日本のほとんどの企業で行われる人事ローテーションは、イノベーション活動の邪魔になることが多いようだ Photo:akindo/gettyimages

 オープンイノベーションのために米シリコンバレーに派遣された駐在員には、長年の課題がある。シリコンバレーのベンチャーコミュニティーになかなか入れないことだ。

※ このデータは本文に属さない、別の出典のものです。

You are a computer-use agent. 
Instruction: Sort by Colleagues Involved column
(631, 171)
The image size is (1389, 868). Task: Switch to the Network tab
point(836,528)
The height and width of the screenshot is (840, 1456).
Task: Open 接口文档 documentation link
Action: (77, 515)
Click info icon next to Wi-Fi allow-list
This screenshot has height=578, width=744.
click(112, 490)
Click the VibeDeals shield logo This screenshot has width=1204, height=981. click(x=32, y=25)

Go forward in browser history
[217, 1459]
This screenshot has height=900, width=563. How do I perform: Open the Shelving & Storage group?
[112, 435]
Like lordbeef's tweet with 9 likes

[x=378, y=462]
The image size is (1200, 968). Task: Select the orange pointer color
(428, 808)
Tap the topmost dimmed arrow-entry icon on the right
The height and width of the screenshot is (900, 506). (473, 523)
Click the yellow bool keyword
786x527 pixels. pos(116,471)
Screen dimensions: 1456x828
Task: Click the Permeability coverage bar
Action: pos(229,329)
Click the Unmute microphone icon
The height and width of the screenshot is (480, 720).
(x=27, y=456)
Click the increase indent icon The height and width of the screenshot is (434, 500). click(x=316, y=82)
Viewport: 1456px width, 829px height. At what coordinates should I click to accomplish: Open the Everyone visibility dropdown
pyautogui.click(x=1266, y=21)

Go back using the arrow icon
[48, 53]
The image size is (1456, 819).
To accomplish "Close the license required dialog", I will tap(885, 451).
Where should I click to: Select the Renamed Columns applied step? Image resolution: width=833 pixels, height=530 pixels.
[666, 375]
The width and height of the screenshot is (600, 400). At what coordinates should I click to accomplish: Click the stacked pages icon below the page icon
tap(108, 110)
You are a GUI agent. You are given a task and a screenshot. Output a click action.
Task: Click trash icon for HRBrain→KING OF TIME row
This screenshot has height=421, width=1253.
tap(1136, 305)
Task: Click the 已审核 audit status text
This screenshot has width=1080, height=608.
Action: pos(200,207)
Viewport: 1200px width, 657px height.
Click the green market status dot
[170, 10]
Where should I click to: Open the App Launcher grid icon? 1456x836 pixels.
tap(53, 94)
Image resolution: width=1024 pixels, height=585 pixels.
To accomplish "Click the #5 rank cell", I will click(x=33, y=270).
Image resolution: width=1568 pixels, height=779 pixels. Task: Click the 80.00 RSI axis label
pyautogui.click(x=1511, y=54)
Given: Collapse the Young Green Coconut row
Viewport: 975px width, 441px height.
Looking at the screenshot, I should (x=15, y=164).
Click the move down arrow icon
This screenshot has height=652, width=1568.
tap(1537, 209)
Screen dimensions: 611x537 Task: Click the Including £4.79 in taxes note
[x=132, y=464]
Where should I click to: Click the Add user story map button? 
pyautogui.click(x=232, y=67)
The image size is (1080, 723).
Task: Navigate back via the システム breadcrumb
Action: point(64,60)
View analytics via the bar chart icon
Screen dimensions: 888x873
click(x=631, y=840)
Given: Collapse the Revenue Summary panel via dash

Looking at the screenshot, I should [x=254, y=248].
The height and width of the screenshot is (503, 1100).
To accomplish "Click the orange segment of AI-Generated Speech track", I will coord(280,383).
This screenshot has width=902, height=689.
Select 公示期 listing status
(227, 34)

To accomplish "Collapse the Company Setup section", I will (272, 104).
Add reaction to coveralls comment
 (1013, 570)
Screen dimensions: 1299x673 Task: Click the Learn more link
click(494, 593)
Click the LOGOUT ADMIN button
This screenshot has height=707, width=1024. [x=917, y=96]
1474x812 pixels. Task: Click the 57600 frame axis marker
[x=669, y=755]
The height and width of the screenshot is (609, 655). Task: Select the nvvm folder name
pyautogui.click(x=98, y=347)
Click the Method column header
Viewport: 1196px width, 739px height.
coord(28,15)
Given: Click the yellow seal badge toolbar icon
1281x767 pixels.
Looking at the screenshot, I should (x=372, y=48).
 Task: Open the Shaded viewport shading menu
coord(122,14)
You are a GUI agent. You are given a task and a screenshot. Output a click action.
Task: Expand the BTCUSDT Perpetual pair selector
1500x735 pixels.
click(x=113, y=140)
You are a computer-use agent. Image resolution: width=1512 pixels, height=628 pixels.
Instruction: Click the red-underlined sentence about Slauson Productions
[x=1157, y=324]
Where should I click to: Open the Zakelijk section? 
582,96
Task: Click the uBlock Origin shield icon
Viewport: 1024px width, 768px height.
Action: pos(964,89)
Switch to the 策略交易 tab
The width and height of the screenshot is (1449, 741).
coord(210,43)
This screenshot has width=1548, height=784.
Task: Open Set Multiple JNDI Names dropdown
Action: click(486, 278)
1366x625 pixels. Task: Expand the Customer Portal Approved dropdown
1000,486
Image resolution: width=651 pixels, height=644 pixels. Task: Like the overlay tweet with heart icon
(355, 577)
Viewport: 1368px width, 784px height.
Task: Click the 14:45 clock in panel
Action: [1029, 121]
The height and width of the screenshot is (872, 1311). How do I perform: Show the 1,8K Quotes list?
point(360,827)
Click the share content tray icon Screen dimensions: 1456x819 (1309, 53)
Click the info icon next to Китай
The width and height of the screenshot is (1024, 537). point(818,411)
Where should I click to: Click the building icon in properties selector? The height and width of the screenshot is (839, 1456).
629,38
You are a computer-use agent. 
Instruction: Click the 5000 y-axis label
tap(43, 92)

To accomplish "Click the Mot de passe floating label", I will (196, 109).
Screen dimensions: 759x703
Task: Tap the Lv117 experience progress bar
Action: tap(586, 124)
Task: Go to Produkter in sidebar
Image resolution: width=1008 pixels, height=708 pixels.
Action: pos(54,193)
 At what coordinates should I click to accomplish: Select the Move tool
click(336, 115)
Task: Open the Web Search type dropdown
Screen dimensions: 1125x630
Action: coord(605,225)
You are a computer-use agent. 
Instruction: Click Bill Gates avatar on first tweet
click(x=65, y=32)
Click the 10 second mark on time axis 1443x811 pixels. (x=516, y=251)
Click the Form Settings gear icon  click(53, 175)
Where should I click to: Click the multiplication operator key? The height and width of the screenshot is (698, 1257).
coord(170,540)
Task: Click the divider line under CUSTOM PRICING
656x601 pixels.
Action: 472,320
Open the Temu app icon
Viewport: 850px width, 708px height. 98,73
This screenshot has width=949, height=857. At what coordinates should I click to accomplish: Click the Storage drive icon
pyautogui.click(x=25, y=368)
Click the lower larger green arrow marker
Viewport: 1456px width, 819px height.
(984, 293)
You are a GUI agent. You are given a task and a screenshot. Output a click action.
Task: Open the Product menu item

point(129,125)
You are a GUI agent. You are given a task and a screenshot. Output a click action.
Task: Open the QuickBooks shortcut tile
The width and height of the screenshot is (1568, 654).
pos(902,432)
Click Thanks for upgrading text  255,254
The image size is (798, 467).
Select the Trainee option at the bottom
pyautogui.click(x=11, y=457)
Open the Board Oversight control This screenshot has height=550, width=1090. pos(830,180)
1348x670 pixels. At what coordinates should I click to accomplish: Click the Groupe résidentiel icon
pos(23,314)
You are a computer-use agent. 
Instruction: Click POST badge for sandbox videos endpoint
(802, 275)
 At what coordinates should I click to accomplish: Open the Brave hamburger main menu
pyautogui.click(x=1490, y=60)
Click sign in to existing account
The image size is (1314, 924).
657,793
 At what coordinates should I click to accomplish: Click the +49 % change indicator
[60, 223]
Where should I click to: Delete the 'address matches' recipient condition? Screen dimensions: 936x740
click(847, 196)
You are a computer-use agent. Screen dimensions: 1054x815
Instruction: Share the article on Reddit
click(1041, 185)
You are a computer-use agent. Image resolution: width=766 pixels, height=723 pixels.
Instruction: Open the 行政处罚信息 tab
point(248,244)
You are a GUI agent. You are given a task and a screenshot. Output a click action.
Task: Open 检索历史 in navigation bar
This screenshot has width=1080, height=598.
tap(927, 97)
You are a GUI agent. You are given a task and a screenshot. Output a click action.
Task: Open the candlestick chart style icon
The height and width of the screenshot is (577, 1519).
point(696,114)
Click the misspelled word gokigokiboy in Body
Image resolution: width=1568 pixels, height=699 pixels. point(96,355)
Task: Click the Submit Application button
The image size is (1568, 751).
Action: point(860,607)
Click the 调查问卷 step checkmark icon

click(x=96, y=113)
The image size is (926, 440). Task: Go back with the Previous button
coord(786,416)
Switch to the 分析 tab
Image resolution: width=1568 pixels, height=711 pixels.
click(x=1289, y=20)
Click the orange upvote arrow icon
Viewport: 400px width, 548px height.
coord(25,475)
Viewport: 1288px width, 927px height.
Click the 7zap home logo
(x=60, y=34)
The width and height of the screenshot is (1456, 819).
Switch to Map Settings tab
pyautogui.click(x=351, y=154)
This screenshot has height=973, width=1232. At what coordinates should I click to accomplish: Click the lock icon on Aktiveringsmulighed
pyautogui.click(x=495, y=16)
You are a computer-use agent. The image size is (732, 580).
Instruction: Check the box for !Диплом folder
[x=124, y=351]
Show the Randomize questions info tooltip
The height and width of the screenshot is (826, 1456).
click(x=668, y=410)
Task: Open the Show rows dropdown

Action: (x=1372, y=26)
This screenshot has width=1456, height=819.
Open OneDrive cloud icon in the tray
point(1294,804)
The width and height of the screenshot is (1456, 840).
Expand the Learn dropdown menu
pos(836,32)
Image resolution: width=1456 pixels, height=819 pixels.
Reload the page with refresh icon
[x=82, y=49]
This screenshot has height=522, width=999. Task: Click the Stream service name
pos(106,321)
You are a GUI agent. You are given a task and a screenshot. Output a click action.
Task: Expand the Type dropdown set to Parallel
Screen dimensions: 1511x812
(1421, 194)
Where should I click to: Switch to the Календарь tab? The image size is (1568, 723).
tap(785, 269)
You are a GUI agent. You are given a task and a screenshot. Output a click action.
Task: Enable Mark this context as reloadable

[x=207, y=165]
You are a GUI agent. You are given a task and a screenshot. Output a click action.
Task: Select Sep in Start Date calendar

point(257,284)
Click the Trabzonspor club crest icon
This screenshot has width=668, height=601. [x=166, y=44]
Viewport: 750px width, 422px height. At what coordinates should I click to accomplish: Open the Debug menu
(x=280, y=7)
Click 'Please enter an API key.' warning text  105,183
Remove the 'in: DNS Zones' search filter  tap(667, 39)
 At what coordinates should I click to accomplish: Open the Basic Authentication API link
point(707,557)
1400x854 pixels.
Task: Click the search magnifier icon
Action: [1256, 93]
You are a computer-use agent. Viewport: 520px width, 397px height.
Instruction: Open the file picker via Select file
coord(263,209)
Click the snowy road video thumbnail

 よく知られるように、シリコンバレーは事業イノベーションの世界的中心地だ。新しい事業の胎動は、何万社もあるスタートアップ企業やそれらに投資するベンチャーキャピタルなどから成るコミュニティーの中でこそ感じられるもの。そのインナーサークルにいないと、変化の兆しやその背景が理解できない。スタートアップ企業の急成長や潮流をニュースで知ったときにはもう遅いのだ。

 情報収集の巧拙の問題だと考える人もいるが、これは根の深い誤解だ。イノベーションは何かの情報があればできるわけではなく、「情熱」を持った人がいろいろな知識や経験を頭の中で融合させる「再結合」から生まれる。情報ではなく情熱が全ての源であり、非常に個人的な営みなのである。

 ただ、最近はそのような情熱を持った駐在員が少しずつ増えてきた。先日、ジェトロ(日本貿易振興機構)のサンフランシスコ事務所がオープンイノベーションに関するオンライン討論会を主催した。登壇した駐在員たちははつらつとしており、それぞれが自社のイノベーションにつながった取り組みを紹介していた。